[The task]
Print, exactly as they appear in the listing below, the lines from the line with "Task: Switch angle mode to Rad" to the line with "The image size is (987, 591).", with both end lines kept.
[Stored data]
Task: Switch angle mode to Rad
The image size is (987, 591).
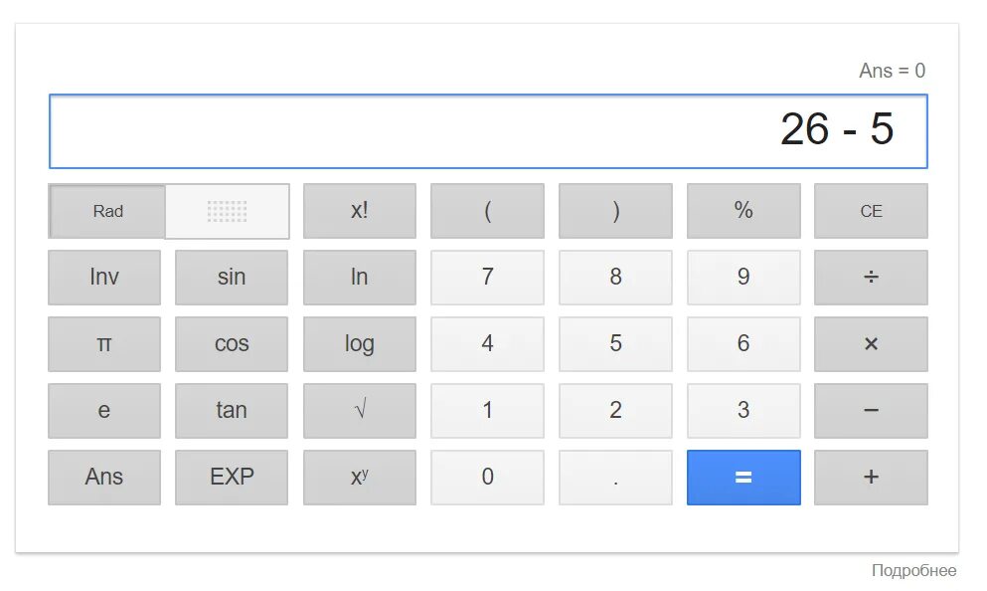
[/Stored data]
[Stored data]
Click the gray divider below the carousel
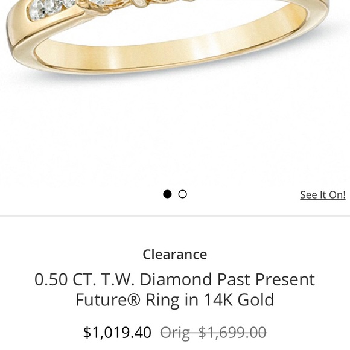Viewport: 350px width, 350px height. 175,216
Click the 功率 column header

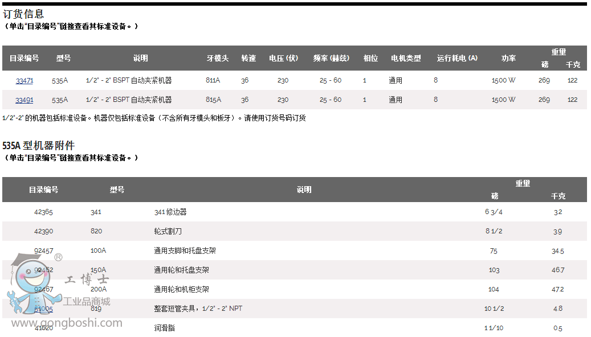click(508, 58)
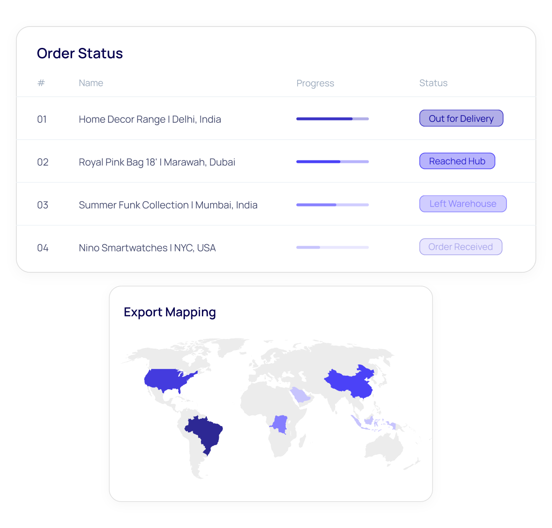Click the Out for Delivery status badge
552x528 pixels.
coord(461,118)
[/Stored data]
[Answer for this exercise]
Task: Switch angle mode to Rad
The image size is (987, 591).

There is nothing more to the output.